- Exercise brief
Reproduce the blog post about the Superbowl below word for word, everything from "What about that" down to "the first time.".

- Text provided
-------

# # Rah! Rah! Rah!

Brother, I Can See Your Skull.

Brother, I Can See Your Skull. - The Coreyshead Blog

Rah! Rah! Rah!

So, how about that Superbowl last weekend, eh?

What about that one play with the guy when he had the ball and it was like, wow? And that other one, where the guy got tackled? And that one call – WTF was the ref thinking? Well, at least that one team won. Unless you were rooting for the other team, the Cincinnati Bagels or whatever …

Okay, I admit it: I didn’t watch the Superbowl.

Actually, I’ve never watched any football game in its entirety. The closest I ever came to watching a game of football – and even caring about it – was in the 70’s when the Denver Broncos went to the Superbowl for the first time.

I was living in Colorado then and the state went bonkers. Everybody was wearing the team colors, which is really too bad because they’re friggin’ atrocious, and drinking Orange Crush soda because that was the nickname of the team’s offense. Or defense. Or steroid supplier – what do I know?

-------

- Recorded data
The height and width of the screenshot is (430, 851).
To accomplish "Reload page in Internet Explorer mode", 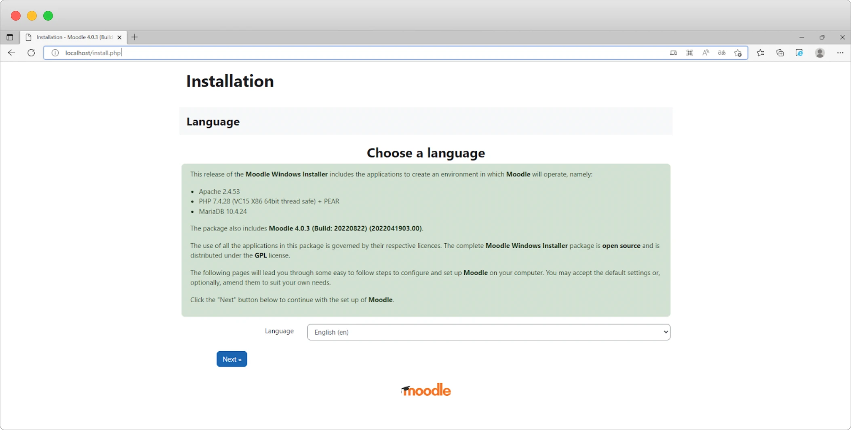I will (x=799, y=53).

-------

- Right answer
What about that one play with the guy when he had the ball and it was like, wow? And that other one, where the guy got tackled? And that one call – WTF was the ref thinking? Well, at least that one team won. Unless you were rooting for the other team, the Cincinnati Bagels or whatever …

Okay, I admit it: I didn’t watch the Superbowl.

Actually, I’ve never watched any football game in its entirety. The closest I ever came to watching a game of football – and even caring about it – was in the 70’s when the Denver Broncos went to the Superbowl for the first time.